A AD, a APU, a ADN e o analfabetismo
A minha avó pegou na bandeira, foi entregá-la e furiosa disse que “os ‘comunas’ tinham inventado a APU só para confundir o povo”. 45 anos depois, o povo, mesmo o mais bem formado, continua confundido.
Domingo passado, à porta da escola, está um grupo ao portão, à espera dos amigos que foram votar antecipadamente. Sai o jovem médico de família da terra. Aproxima-se alvoroçado: “Vocês votaram bem? Têm a certeza de que votaram bem? O que é aquela coisa… ADN… por pouco não pus lá a cruz!”
Os amigos gozam com ele e atropelam-se nas perguntas. “Aonde é que tens andado?”, “Não acompanhaste a campanha?”, ”Não viste o Ricardo [Araújo Pereira, no programa Isto é Gozar com quem Trabalha]?”, “Mas nem sequer viste imagens do comício em que o Montenegro explicou isso?”, “Mas tu não tens redes sociais?”.
Desconfortável, lá se vai rindo e respondendo que não, não tem tempo para políticos. “Trabalho, meus amigos, muito trabalho.” Pouco a pouco, despedem-se e cada um vai para seu lado, com o dever cumprido.

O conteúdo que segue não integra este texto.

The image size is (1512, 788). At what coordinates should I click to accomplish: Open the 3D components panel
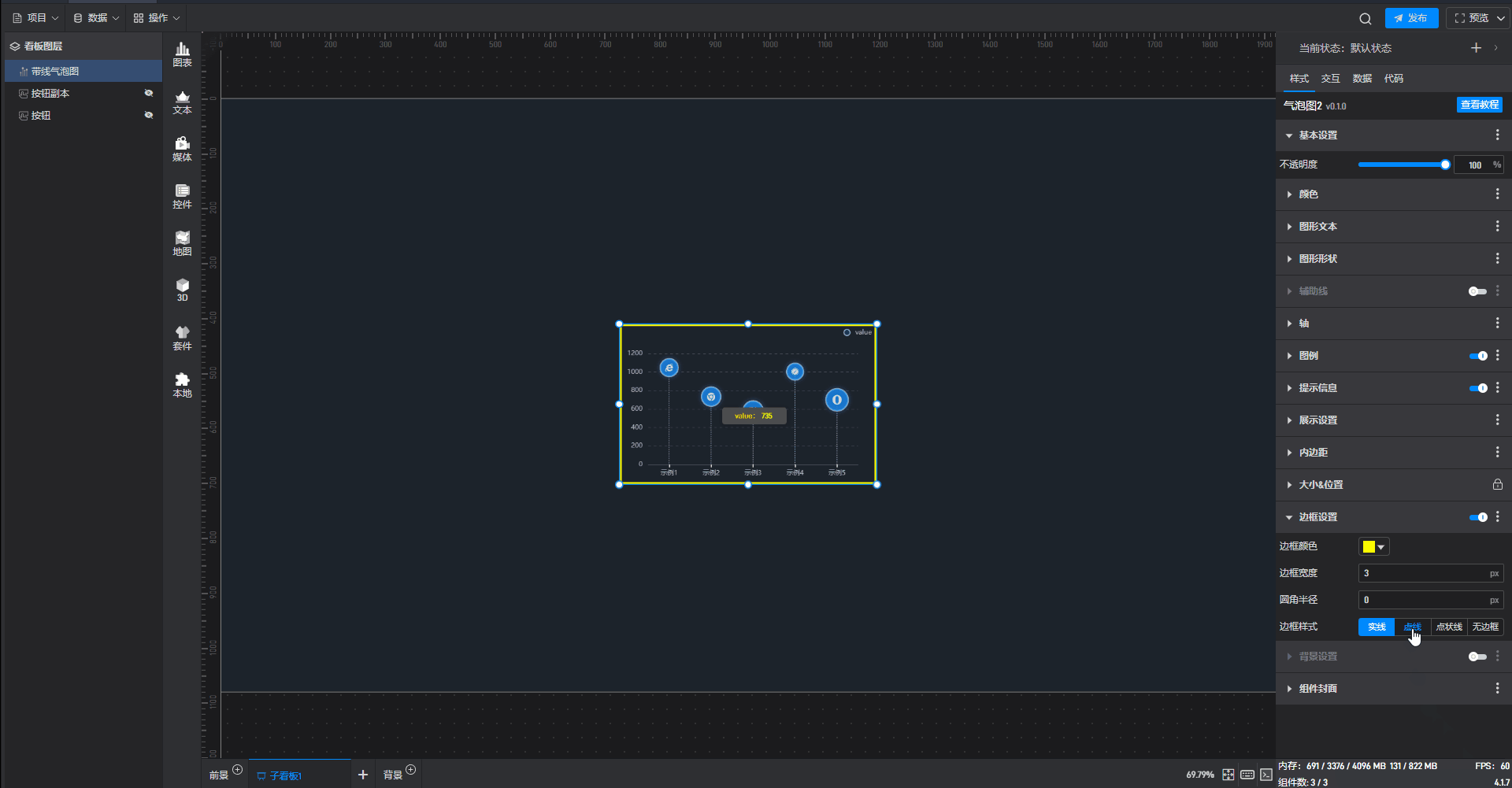[x=182, y=290]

Se até àquele dia, pensei que a preocupação da AD com o ADN era fictícia, de repente, tornou-se real e, talvez, muitos que queiram dar o seu voto à Aliança Democrática, possam acabar por fazer a cruz à frente da Alternativa Democrática Nacional, um pequeno partido conservador. Porquê? Não sabem ler? Estão desatentos? É a iliteracia de que padecemos a funcionar?

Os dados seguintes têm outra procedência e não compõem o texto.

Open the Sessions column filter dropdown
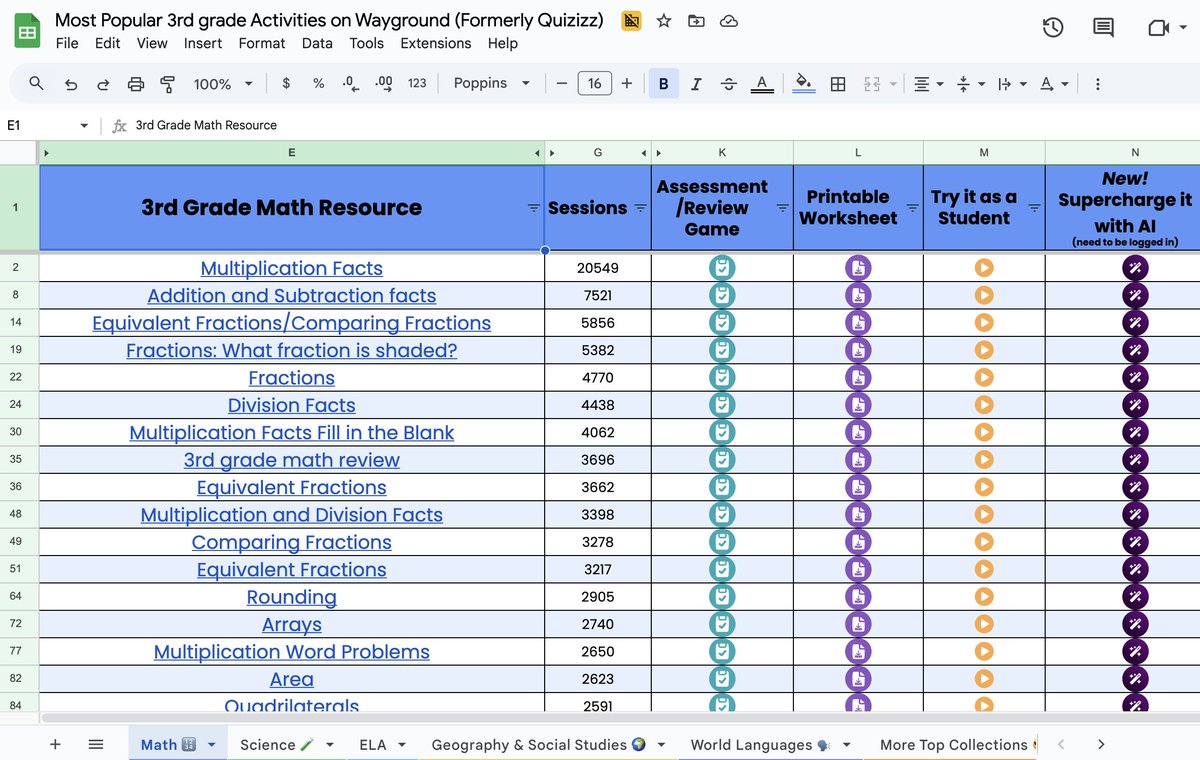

Recuei até 1979, às eleições legislativas onde Francisco Sá Carneiro (PSD), Freitas do Amaral (CDS) e Gonçalo Ribeiro Telles (PPM) se apresentaram numa coligação, a Aliança Democrática (AD). Então, a política vivia-se com outro fulgor e a casa dos meus avós encheu-se de bandeiras da AD e do CDS, que eram acenadas às janelas e levadas aos comícios.
As bandeiras eram dadas (ou vendidas?) na rua e, um dia, a criada mais velha (lamento, mas 25 de Abril não aboliu a criadagem em casa dos meus avós, embora o pessoal tenha conquistado o direito ao descanso semanal, a descontos e a subsídios de férias e de Natal) chegou a casa com uma bandeira da Aliança Povo Unido (APU), a coligação que juntava o PCP, MDP/CDE e a Frente Socialista Popular.
Escandalizada, a minha avó perguntou o que fazia a mulher com aquela bandeira na mão, se sabia o que era. “É a bandeira da AD, minha senhora!”, disse confiante, mostrando-lhe o “A”, orgulhosa. Ela não sabia ler, mas sabia qual era a primeira letra do abecedário.
A mulher foi instada a voltar à rua para devolver a bandeira. Envergonhada, disse que não o faria e, num rompante, a minha avó pegou na bandeira, saiu à rua, foi entregá-la e furiosa disse aos militantes que “os ‘comunas’ tinham inventado a APU só para confundir o povo”. Parece que 45 anos depois, o povo, mesmo o mais bem formado, continua a confundir-se com o abecedário.
Nas semanas seguintes, a minha avó andou a doutrinar as criadas e a mulher-a-dias — um total de três pessoas, três votos úteis. Eram obrigadas a ver os tempos de antena – que eram comentados sem qualquer isenção, tal e qual como os comentadores da SIC Notícias.
Nas horas vagas, a minha avó juntava os panfletos que simulavam os boletins de voto e mostrava que a “AD” era diferente da “APU” — "duas letras, três letras". Sentada à mesa da cozinha, ensinava a mais velha a pegar na caneta e a fazer a cruz no interior do quadrado. “Não pode ser ao lado, não pode ser em cima, nem em baixo, é dentro do quadrado.” Depois do lanche, a minha avó ainda desenhava os símbolos dos três partidos da coligação para que não restassem quaisquer dúvidas.
No dia das eleições, saíram todos de casa, os senhores e as criadas. Todos muito bem vestidos, porque ir votar era mais solene do que ir à missa. Na mão de cada uma delas, a minha avó pôs uma tirinha de papel com o desenho e uma última recomendação: “É dentro do quadradinho.”
Provavelmente nenhuma se enganou, mas gosto de pensar que, pelo menos a mais nova votou APU. Afinal, tinha a 4.ª classe, reivindicava sempre os seus direitos e foi ela quem me ensinou: “Uma gaivota voava, voava, asas de vento, coração de mar. Como ela somos livres, somos livres de voar”.